I would like to bin the data by rev_count and then average the stars in a single rev_count bin (I want to bin along the x axis and compute the average y coordinate in that bin).
This is the code that I tried to use (inspired by my matlab background):
import matplotlib.pyplot as plt
import numpy
binwidth = numpy.max(rev_count)/10
revbin = range(0, numpy.max(rev_count), binwidth)
revbinnedstars = [None]*len(revbin)
for i in range(0, len(revbin)-1):
revbinnedstars[i] = numpy.mean(stars[numpy.argwhere((revbin[i]-binwidth/2) < rev_count < (revbin[i]+binwidth/2))])
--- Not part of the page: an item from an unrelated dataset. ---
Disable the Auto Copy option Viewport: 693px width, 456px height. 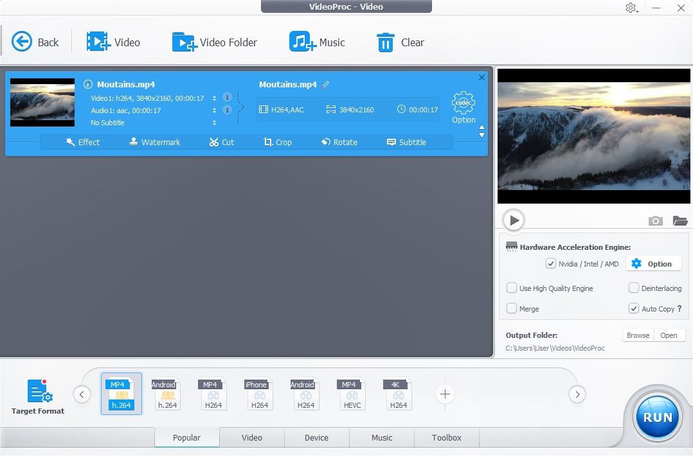[x=633, y=308]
print('Plotting binned stars with count')
plt.figure(3)
plt.plot(revbin, revbinnedstars, '.')
plt.show()
However, this seems to be incredibly slow/inefficient. Is there a more natural way to do this in python?
Scipy has a function for this:
from scipy.stats import binned_statistic
revbinnedstars, edges, _ = binned_statistic(rev_count, stars, 'mean', bins=10)
revbin = edges[:-1]
If you don't want to use scipy there's also a histogram function in numpy:
sums, edges = numpy.histogram(rev_count, bins=10, weights=stars)
counts, _ = numpy.histogram(rev_count, bins=10)
revbinnedstars = sums / counts
I suppose you are using Python 2 but if not you should change the division when calculating the step to // (floor division) otherwise numpy will be annoyed that it cannot interpret floats as step.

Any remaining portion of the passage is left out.